Advantame - a zero-calorie sweetener made from vanillin and aspartame that can also be blended with sugar, HFCS or other sweeteners in everything from dairy to beverages - was approved for general use in the US back in 2014.
According to Ajinomoto, advantame is now approved as a sweetener in the US, Mexico, Japan, European Union, Australia, new Zealand, Singapore, and Turkey. The latest approval by Mexico’s COFEPRIS brings the number of countries where it may be marketed to 35.
The sweetener’s approval in Mexico comes at a time when many world governments are encouraging the public to reduce its sugar intake. The Latin American country is one of the few in the world that imposes a surcharge on soft drinks nationally, and Ajinomoto North America sees this as a good opportunity.
"Obviously with the Mexican sugar tax, what that's done is increase the cost of beverages, for example," Ihab Bishay, Senior Director of Ajinomoto North America, told FoodNavigator-USA at the IFT 2016 show in Chicago. "What we're seeing a lot of customers do is they off set that increased cost by reducing the amount sugar, and advantame is a great way to maintain sweetness and maintain that cost reduction."

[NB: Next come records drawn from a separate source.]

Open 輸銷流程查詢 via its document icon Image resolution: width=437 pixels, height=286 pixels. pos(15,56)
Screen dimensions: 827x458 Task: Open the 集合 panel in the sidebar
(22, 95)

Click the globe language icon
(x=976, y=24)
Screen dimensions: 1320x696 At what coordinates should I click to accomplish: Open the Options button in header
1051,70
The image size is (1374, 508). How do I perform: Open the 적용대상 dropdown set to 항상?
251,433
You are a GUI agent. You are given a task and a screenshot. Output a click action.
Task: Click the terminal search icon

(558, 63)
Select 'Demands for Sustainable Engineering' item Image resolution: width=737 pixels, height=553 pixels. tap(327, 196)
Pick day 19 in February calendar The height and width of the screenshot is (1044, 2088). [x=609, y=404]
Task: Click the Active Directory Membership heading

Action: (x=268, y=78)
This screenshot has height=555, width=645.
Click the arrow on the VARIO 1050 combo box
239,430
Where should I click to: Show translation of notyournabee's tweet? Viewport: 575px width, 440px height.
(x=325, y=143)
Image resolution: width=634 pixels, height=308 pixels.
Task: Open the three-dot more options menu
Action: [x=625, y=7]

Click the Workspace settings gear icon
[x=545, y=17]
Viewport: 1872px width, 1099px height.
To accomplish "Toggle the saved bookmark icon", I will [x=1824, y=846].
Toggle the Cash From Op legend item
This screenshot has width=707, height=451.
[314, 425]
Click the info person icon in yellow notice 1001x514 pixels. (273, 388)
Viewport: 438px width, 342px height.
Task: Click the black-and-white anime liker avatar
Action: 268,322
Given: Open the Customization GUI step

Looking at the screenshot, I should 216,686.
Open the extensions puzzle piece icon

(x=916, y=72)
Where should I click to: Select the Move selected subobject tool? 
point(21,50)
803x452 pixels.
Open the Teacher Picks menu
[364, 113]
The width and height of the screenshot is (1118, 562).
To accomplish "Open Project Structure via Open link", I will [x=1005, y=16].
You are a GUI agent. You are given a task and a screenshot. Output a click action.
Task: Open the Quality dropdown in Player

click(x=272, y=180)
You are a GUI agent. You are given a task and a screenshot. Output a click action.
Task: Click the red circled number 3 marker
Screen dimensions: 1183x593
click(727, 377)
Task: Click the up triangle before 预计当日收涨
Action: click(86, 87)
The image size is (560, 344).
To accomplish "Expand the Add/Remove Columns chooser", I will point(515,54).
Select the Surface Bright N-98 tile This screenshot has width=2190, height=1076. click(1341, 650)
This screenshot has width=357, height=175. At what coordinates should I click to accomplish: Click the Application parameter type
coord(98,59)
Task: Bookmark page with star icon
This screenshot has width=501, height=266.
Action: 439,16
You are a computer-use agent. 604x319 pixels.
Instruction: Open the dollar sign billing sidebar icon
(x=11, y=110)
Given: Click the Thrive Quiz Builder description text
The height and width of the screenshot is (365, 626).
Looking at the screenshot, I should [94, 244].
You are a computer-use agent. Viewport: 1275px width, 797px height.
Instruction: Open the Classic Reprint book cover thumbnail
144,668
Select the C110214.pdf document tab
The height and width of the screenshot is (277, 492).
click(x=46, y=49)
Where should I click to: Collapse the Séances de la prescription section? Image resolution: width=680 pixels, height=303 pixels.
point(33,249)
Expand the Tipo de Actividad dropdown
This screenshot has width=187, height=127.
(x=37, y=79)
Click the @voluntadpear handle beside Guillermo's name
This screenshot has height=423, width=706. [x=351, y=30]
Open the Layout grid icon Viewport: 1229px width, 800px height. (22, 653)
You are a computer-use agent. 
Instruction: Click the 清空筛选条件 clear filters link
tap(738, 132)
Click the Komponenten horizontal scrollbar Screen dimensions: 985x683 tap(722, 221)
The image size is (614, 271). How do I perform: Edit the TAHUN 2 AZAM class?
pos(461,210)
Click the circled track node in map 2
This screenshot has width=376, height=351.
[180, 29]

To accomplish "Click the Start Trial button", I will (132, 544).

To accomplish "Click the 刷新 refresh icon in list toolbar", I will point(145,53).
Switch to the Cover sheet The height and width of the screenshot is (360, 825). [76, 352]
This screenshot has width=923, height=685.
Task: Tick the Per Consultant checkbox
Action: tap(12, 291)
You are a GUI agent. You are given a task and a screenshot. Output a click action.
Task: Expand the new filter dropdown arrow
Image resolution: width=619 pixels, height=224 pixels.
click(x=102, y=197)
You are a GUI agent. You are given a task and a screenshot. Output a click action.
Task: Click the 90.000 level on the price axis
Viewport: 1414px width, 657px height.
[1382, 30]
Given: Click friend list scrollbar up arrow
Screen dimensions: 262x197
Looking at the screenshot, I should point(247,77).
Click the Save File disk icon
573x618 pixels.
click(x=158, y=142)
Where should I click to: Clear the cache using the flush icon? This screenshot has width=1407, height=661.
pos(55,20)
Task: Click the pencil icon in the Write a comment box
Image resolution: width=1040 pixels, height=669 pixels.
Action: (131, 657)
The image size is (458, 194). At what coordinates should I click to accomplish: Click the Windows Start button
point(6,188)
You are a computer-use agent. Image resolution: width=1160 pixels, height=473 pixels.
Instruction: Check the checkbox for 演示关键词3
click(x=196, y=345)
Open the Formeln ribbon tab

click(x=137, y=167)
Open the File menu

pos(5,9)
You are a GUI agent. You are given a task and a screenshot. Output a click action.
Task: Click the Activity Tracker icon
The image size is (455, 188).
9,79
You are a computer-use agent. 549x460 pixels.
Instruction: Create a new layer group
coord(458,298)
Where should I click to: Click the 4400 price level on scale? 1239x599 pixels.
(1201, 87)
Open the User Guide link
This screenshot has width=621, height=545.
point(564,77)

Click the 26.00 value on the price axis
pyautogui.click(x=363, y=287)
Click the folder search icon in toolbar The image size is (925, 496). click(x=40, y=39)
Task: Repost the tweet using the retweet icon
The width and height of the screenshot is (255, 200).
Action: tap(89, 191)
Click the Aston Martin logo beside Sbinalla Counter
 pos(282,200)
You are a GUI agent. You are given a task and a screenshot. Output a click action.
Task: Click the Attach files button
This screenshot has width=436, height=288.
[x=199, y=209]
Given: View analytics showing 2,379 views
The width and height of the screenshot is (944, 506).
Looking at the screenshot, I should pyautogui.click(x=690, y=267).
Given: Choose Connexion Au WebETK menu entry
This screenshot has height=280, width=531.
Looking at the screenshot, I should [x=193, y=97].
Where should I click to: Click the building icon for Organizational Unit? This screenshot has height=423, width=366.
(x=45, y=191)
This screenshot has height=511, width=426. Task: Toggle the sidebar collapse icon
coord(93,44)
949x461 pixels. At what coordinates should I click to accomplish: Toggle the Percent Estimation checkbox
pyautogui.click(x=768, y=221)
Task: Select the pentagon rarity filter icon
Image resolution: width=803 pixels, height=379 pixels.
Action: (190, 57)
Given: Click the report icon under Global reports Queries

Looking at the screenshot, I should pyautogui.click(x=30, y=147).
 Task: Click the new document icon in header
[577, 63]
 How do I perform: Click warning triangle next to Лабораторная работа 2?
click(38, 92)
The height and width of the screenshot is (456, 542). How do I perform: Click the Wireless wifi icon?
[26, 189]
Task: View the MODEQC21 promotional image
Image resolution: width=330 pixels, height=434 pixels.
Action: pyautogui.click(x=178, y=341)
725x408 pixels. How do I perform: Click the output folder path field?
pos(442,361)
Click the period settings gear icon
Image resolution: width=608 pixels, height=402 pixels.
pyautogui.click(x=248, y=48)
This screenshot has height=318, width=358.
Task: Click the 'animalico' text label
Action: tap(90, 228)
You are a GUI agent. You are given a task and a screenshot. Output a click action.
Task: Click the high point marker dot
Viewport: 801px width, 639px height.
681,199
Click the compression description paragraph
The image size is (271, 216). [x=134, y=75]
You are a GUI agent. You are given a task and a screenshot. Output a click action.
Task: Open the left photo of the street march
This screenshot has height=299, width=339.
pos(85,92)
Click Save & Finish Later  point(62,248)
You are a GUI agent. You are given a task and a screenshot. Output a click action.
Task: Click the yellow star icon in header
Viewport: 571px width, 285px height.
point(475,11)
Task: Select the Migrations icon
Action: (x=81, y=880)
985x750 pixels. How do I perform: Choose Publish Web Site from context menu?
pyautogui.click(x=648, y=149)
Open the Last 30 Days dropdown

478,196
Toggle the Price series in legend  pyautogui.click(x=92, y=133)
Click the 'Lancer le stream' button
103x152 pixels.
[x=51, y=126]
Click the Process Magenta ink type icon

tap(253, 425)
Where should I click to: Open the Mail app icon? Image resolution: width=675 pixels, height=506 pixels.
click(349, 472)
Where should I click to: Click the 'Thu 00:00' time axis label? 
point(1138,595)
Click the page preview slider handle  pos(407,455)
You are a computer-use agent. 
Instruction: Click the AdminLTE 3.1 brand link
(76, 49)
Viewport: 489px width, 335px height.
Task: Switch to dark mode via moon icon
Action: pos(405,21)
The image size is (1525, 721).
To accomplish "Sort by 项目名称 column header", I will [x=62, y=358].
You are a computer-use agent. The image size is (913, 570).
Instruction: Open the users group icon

According to Bishay, the sweetness advantame delivers does not affect the flavor profile of a product. During a presentation at IFT 2016, the company said that an independent test with trained panelists found that advantame is 100 times sweeter than aspartame, and 20,000 times sweeter than sucrose, based on ratio of the ingredients in water by weight.
“In the USA, where new added sugars labeling regulations are taking effect, these sweeteners play a significant role in helping food manufacturers deliver good tasting products with less added sugar and calories,” said Brendan Naulty, Senior Vice President, Ajinomoto North America Inc., in a press release.
“We are pleased that Mexico now has advantame as an option to do the same.”